- [Exercise objective]
In the passage on applying a SWOT assessment to a prepping plan, reproduce word for word the stretch starting at "This stands for" and ending at "plan and processing.".

Start of Source document

American management practices use a lot of techniques to examine planning, program development, future goals, and modes of execution to achieve those goals. One of the business school tactics used by many groups is called the SWOT.
This stands for (1) Strengths, (2) Weaknesses, (3) Opportunities, and (4) Threats. Walking through this process applied to your prepping plan can assure confidence of achievements, point out items for improvement, expose future opportunities and recognize potential threats. It is an assessment strategy to reveal all the functional aspects of your prepping plan and processing.
Remember that your SWOT is not my SWOT or Reuben’s down the street. There can be no two plans or executions just alike. Therefore, there really is no textbook SWOT to copy or plagiarize. It is a process that only you or your prep team can solely experience, define, construct, refine, and deploy. It has to be customized to your situations, conditions, and circumstances.
Strengths
What have you done right and what are you doing right? Do you have a basic plan advancing to a more thorough plan laid out, via paper, or PC or both? Is all this development work documented in a file, notebook, or folder for constant referral and reference? If not, this is the place to start.
Your personal prep manual needs to be easy to reach and within reach at all times. Then when an idea or lightbulb thought pops up, you can jot it down. Keep plenty of plain paper in the side pocket for such notes, then refine them to move to the main manual pages if appropriate. Prepping is a constant moving target, but the ideas need to be collected.
Review all your prepping components. You may have a “Bug In” section as well as a “Bug Out” section just in case options are a viability. Then break it down into all the categories of stuff that have been discussed here at Survival Cache and our Blog pages over time.
Confirm what items you have completed and what items need work. Review your supply lists, weapons cache, and every item in your prep plan so far. This is an emphasis on your plan’s strengths, but does not imply completion.

End of Source document
Start of Dataset

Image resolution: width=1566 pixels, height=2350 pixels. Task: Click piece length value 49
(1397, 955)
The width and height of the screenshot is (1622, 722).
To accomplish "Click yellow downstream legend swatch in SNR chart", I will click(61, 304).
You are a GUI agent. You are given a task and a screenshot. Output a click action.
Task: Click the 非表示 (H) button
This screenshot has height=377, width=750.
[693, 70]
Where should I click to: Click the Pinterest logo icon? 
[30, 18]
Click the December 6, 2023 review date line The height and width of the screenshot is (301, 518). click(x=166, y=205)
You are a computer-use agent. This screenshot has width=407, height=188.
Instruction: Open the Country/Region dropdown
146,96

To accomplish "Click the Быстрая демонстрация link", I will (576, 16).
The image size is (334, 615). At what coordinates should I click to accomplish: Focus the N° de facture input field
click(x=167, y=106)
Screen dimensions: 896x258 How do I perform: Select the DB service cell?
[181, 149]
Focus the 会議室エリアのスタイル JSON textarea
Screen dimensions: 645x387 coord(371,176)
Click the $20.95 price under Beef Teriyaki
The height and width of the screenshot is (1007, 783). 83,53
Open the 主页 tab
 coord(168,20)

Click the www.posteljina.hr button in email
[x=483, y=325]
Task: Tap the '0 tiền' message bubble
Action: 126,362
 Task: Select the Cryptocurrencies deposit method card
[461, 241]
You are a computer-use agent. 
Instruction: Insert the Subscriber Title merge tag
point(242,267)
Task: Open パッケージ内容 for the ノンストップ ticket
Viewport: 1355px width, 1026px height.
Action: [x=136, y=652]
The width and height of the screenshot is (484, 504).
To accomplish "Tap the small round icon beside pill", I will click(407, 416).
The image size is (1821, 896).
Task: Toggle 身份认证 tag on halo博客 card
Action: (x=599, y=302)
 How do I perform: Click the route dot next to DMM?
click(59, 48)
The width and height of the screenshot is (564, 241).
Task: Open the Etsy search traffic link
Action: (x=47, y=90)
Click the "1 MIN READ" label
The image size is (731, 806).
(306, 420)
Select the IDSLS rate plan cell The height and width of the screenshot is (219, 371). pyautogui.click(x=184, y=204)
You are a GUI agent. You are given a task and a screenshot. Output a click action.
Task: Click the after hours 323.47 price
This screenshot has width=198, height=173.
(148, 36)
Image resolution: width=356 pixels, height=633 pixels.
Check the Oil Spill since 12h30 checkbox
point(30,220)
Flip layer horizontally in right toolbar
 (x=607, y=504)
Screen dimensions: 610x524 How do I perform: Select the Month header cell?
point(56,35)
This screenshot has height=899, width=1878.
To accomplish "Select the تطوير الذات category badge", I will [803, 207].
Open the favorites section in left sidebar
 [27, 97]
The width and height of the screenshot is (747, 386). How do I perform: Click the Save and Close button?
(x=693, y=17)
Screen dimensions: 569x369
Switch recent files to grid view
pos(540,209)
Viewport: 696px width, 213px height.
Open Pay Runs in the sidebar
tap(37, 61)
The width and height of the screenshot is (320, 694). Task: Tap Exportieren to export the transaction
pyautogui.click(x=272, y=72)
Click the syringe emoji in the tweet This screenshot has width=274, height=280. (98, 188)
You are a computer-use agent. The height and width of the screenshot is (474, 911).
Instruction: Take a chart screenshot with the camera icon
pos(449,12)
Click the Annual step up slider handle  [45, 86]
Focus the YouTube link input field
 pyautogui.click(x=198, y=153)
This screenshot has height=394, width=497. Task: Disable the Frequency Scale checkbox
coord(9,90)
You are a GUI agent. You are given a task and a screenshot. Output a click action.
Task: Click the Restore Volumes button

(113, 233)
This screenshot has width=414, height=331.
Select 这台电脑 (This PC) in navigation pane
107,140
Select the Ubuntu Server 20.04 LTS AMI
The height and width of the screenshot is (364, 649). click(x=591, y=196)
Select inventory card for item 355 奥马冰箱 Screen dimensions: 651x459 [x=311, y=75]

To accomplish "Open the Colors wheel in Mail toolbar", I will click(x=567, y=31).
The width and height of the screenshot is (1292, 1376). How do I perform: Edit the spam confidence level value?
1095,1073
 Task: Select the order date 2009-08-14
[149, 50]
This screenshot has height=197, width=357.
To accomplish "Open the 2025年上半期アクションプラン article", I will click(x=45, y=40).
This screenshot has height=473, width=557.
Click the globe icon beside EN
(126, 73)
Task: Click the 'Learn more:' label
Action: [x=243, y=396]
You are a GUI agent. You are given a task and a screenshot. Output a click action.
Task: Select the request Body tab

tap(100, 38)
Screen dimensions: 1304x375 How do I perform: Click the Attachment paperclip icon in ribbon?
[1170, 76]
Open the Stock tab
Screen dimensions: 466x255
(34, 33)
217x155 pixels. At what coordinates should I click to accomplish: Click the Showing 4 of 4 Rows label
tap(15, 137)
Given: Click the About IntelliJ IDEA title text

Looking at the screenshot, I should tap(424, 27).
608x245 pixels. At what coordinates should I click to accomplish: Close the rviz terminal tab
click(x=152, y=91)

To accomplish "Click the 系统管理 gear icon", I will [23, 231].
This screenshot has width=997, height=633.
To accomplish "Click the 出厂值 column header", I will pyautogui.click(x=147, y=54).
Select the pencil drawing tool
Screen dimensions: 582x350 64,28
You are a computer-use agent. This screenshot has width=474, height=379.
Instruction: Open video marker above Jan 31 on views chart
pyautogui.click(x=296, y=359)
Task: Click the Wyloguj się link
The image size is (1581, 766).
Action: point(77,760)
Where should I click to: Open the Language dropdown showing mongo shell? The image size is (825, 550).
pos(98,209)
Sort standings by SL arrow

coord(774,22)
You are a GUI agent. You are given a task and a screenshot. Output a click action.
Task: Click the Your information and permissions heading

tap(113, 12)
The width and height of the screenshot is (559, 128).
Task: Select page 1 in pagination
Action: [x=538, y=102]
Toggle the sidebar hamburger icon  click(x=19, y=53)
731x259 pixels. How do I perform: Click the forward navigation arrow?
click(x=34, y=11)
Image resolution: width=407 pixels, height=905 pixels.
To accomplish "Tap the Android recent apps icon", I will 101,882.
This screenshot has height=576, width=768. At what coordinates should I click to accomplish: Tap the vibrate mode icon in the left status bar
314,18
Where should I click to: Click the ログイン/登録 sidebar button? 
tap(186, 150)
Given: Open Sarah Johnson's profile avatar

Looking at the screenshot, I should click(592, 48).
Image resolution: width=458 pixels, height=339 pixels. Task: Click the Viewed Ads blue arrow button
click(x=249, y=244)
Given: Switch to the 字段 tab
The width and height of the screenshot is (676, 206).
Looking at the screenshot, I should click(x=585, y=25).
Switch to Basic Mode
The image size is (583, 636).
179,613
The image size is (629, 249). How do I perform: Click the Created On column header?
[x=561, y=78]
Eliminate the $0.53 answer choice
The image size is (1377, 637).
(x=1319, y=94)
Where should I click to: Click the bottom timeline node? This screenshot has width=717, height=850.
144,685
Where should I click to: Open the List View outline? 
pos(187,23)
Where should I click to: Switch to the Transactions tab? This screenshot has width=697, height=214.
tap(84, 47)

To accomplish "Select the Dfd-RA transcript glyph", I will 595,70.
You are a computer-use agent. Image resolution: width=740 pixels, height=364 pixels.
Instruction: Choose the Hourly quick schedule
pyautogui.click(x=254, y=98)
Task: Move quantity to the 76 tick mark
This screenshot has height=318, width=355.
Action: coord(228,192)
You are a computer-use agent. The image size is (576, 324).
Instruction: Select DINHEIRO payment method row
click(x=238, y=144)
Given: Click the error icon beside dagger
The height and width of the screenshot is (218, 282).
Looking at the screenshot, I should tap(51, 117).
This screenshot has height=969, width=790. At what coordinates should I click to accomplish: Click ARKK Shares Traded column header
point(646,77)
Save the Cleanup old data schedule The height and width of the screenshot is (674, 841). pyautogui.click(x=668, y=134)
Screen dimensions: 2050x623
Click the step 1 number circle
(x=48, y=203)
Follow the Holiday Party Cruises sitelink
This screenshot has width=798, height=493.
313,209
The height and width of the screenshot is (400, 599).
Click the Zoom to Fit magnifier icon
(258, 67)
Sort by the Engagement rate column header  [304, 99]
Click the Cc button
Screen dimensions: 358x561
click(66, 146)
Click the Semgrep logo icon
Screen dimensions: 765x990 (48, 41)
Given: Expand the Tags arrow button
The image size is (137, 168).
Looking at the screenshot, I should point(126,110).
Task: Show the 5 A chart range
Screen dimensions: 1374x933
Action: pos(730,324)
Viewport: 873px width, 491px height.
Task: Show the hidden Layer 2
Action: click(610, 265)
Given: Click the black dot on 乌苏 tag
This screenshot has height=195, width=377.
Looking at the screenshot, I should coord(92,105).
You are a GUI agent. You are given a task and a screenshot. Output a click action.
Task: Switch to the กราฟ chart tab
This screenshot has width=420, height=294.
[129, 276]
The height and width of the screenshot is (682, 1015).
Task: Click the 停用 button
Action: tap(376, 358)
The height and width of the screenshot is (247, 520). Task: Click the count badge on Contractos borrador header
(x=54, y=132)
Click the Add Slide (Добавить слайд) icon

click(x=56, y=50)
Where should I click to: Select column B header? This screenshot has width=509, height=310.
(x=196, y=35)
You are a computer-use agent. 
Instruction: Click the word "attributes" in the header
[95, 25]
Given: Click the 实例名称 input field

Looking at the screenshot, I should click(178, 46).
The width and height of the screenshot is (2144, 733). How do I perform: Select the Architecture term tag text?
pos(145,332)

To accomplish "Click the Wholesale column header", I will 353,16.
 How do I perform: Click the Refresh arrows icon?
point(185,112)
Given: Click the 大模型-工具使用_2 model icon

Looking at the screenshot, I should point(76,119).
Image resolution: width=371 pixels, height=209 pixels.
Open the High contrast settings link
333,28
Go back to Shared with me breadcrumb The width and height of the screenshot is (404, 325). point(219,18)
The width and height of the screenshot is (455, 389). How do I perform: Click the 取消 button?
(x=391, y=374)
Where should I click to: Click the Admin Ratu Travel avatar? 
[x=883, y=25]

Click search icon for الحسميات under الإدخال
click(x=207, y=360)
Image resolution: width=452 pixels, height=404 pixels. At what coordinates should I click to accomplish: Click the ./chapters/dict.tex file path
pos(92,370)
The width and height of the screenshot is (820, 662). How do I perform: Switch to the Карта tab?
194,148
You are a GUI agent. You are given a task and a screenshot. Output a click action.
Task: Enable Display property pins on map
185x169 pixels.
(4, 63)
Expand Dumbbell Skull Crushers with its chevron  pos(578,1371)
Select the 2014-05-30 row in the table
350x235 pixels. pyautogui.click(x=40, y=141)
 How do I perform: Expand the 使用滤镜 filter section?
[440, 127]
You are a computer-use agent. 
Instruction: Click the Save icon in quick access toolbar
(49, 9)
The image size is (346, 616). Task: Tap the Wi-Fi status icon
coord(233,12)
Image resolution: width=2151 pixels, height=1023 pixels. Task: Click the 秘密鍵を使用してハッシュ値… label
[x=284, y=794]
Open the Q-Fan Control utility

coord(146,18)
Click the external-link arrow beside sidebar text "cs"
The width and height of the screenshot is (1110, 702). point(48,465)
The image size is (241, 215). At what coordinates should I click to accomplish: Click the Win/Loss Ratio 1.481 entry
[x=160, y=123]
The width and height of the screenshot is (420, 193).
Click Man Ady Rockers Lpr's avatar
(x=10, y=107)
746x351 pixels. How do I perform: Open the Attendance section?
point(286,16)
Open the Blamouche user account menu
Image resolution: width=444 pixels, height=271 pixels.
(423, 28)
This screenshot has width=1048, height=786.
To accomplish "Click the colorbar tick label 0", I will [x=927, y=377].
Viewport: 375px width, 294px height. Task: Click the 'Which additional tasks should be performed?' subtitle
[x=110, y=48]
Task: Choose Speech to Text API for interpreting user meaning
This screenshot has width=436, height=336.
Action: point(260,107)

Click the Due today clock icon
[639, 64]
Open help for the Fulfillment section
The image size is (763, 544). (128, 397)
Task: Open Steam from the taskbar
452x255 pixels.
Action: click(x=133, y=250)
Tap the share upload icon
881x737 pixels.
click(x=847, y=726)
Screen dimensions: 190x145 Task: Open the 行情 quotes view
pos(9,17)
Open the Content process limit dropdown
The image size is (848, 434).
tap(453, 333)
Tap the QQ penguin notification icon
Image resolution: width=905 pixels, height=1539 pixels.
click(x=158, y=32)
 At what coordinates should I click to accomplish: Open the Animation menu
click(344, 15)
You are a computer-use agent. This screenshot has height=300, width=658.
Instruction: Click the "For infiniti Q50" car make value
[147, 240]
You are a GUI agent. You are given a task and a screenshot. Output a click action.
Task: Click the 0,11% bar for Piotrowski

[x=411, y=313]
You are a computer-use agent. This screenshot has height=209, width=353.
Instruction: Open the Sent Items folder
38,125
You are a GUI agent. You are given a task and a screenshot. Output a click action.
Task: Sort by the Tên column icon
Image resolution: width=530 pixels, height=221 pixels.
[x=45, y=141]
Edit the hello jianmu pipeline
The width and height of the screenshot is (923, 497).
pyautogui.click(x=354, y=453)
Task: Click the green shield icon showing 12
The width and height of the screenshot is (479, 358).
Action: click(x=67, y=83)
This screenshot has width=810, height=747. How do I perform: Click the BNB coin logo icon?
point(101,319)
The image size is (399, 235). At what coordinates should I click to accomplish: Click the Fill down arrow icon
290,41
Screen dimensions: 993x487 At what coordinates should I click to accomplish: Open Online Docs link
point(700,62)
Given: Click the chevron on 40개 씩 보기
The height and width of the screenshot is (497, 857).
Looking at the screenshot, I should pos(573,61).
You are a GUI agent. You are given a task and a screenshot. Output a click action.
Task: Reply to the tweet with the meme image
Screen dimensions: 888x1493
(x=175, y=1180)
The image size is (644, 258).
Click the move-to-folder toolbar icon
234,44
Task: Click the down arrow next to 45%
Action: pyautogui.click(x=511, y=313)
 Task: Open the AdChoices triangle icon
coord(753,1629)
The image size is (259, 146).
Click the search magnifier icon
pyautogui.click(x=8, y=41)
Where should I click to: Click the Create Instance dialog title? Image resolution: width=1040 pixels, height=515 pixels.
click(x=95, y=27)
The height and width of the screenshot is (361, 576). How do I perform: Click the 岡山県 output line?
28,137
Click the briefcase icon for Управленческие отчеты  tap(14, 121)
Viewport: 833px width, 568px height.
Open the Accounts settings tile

End of Dataset

- [Result for this task]
This stands for (1) Strengths, (2) Weaknesses, (3) Opportunities, and (4) Threats. Walking through this process applied to your prepping plan can assure confidence of achievements, point out items for improvement, expose future opportunities and recognize potential threats. It is an assessment strategy to reveal all the functional aspects of your prepping plan and processing.